# Retrieving meaningful dimensions using AABCC score

We find that AABCC score and correlation rank overlap only for the top ~50 dimensions. The overall distributions of values are also similar.

In [49]:
import pandas as pd
import numpy as np

In [50]:
nouns = pd.read_csv("../Data/FlauBERT_WE/all_nouns_we.csv", index_col=0)
adjs = pd.read_csv("../Data/FlauBERT_WE/all_adjectives_we.csv", index_col=0)
verbs = pd.read_csv("../Data/FlauBERT_WE/all_verb_we.csv", index_col=0)

In [51]:
nouns['number'] = nouns.number.apply(lambda x: 0 if x=='singular' else 1)
nouns['gender'] = nouns.gender.apply(lambda x: 0 if x=='masculine' else 1)

adjs['number'] = adjs.number.apply(lambda x: 0 if x=='singular' else 1)
adjs['gender'] = adjs.gender.apply(lambda x: 0 if x=='masculine' else 1)

In [52]:
normalized_nouns = (nouns - nouns.min())/(nouns.max() - nouns.min())
normalized_adjs = (adjs - adjs.min())/(adjs.max() - adjs.min())
normalized_verbs = (verbs - verbs.min())/(verbs.max() - verbs.min())

normalized_nouns['verb'] = 0
normalized_nouns['adj'] = 0
normalized_nouns['noun'] = 1

normalized_adjs['verb'] = 0
normalized_adjs['adj'] = 1
normalized_adjs['noun'] = 0

normalized_verbs['verb'] = 1
normalized_verbs['adj'] = 0
normalized_verbs['noun'] = 0

In [53]:
def get_sequence(df:pd.DataFrame, dim:int, feature:str):
    return list(df.sort_values(by=str(dim))[feature])
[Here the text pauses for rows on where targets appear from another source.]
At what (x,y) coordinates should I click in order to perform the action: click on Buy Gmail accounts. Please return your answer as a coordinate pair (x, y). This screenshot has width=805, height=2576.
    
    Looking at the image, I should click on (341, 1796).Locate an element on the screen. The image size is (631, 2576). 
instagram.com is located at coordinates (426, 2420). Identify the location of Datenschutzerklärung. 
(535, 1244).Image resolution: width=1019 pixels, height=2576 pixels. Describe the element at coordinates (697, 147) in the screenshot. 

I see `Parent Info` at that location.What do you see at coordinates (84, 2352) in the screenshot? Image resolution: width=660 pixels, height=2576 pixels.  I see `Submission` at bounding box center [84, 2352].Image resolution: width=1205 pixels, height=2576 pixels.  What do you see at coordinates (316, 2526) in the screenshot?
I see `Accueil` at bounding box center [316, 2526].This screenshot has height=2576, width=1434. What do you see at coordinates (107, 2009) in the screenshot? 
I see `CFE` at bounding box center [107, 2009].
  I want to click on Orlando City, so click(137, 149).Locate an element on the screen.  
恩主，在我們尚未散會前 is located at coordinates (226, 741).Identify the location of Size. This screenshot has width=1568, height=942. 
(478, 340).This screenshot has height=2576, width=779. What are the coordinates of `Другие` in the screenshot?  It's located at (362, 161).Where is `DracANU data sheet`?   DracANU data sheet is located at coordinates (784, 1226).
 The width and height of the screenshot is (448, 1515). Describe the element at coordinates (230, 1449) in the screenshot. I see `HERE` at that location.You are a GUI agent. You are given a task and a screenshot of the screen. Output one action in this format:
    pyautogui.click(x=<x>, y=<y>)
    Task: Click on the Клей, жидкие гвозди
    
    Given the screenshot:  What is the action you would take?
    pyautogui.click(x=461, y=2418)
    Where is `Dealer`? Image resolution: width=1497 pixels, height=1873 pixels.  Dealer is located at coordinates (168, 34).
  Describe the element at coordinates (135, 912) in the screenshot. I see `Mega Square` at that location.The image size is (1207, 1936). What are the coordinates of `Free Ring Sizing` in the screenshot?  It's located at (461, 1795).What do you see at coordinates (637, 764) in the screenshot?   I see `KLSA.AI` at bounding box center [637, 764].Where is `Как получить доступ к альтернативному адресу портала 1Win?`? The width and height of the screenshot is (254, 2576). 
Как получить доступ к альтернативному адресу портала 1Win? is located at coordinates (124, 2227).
def get_score_for_sequence(seq:list):
    
    # initialisation
    score = 0
    i = 0 # current index
    val = seq[0] # current value

    while i < len(seq):
        j = 0 # consecutive values counter

        while i < len(seq) and seq[i] == val:
            j += 1
            i += 1
        
        score += sum([i for i in range(j+1)])
        
        if i < len(seq):
             val = seq[i]

    return score


def aabbcc(df, feature, top_dim_count, return_scores=False):
    scores = []
    for dim in range(512):
        seq = get_sequence(df, dim, feature)
        score = get_score_for_sequence(seq)
        scores.append(score)
        
    top_scores = sorted(enumerate(scores), key=lambda x: x[1], reverse=True)[:top_dim_count]
    
    return top_scores if return_scores else [x[0] for x in top_scores]

## 1. Gender  
In this Notebook, we will implement and use a new metric to measure the meaningfulness of a WE dimension for a classification task.

### 1.1 Gender of nouns

In [55]:
gn_n = aabbcc(normalized_nouns, 'gender', top_dim_count=10)

In [56]:
w1 = list(pd.read_csv('../Data/Dimensions/GG/noun.csv', index_col=0).iloc[:, 0].values)

w1.extend(gn_n)

pd.DataFrame(w1).to_csv('../Data/Dimensions/GG/noun.csv')

### 1.2 Gender of adjs

In [57]:
gn_a = aabbcc(normalized_adjs, 'gender', top_dim_count=10)

In [58]:
w1 = list(pd.read_csv('../Data/Dimensions/GG/adj.csv', index_col=0).iloc[:, 0].values)

w1.extend(gn_a)

pd.DataFrame(w1).to_csv('../Data/Dimensions/GG/adj.csv')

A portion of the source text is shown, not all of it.